▶ **AIM OF THE EXERCISE**
Both ends included, set down the lines from the line containing "Tecnica (1266, 384)" through the last line of the records below, without pictures.

▶ **DATASET CONTENT**
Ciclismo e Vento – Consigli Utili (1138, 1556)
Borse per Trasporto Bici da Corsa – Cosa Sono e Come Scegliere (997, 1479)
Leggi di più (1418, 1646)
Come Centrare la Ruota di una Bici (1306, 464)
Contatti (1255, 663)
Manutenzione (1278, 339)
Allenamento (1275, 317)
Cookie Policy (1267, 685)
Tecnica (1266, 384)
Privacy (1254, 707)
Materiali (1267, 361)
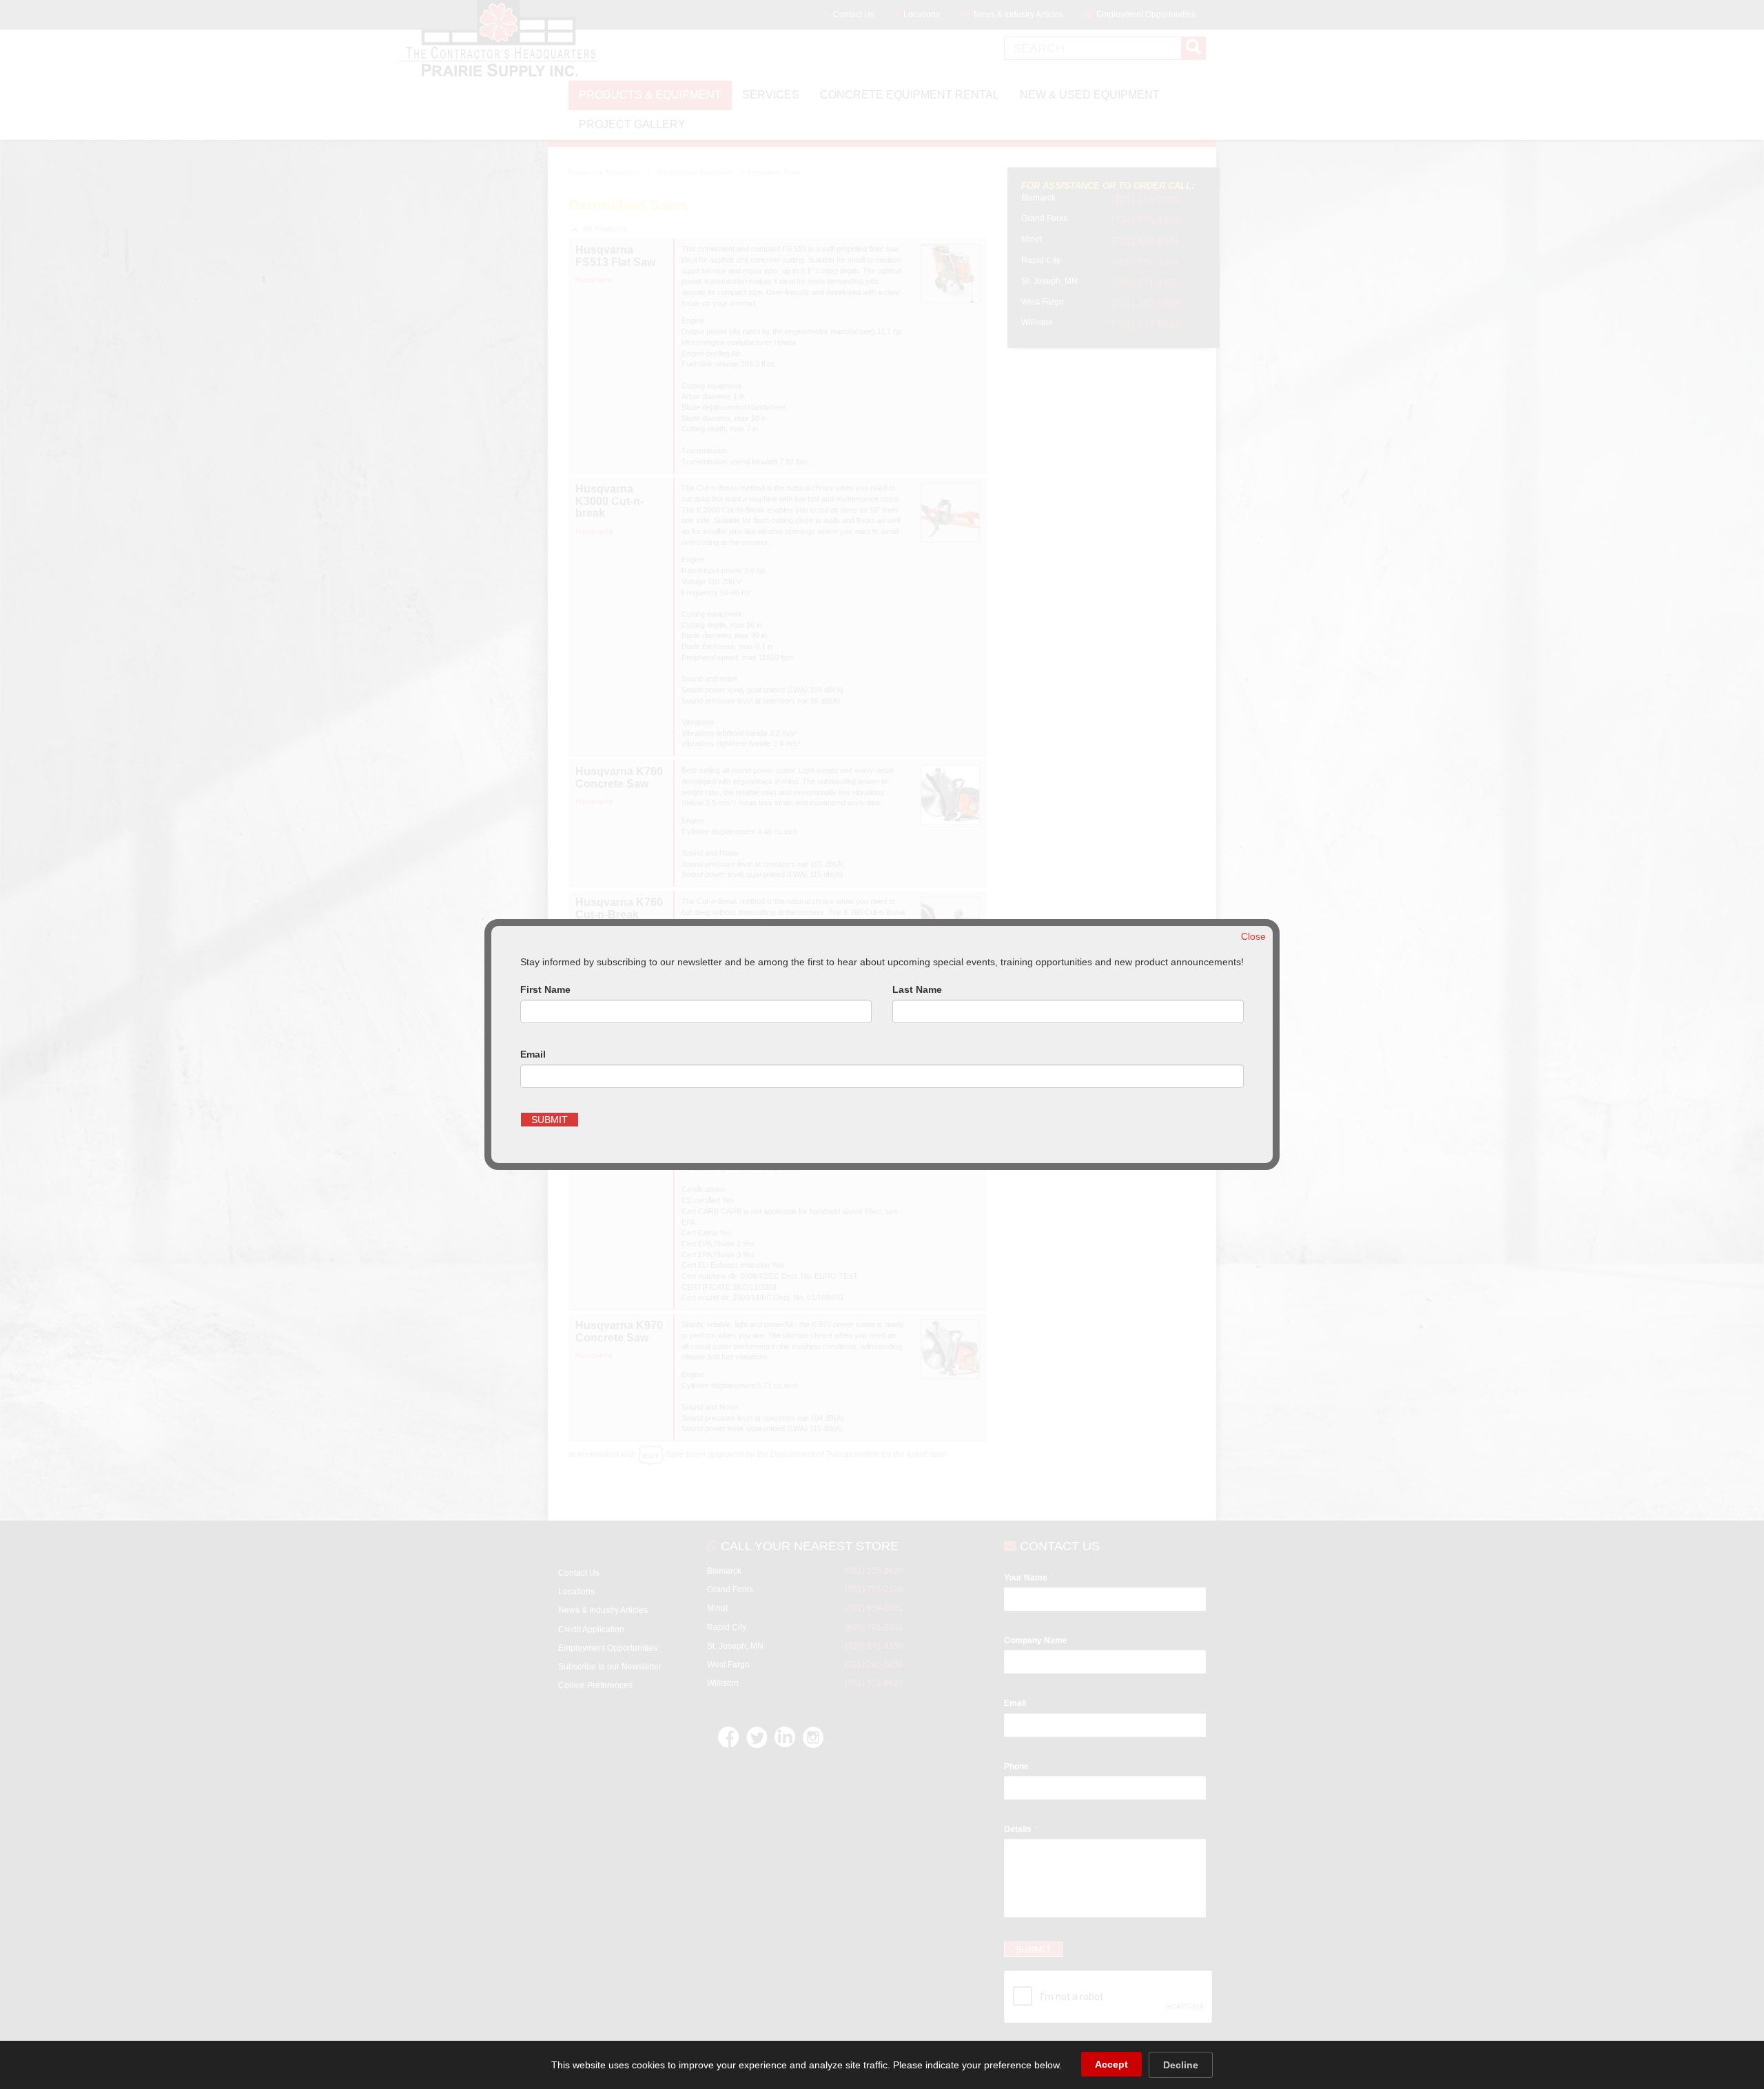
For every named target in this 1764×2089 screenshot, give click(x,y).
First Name (545, 989)
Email (533, 1054)
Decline (1180, 2064)
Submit (549, 1119)
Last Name (917, 989)
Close (1253, 936)
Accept (1111, 2064)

▶ **RESPONSE AREA**
Tecnica (1266, 384)
Privacy (1254, 707)
Materiali (1267, 361)
For every named target in this 1764×2089 screenshot, give click(x,y).
First Name (545, 989)
Email (533, 1054)
Decline (1180, 2064)
Submit (549, 1119)
Last Name (917, 989)
Close (1253, 936)
Accept (1111, 2064)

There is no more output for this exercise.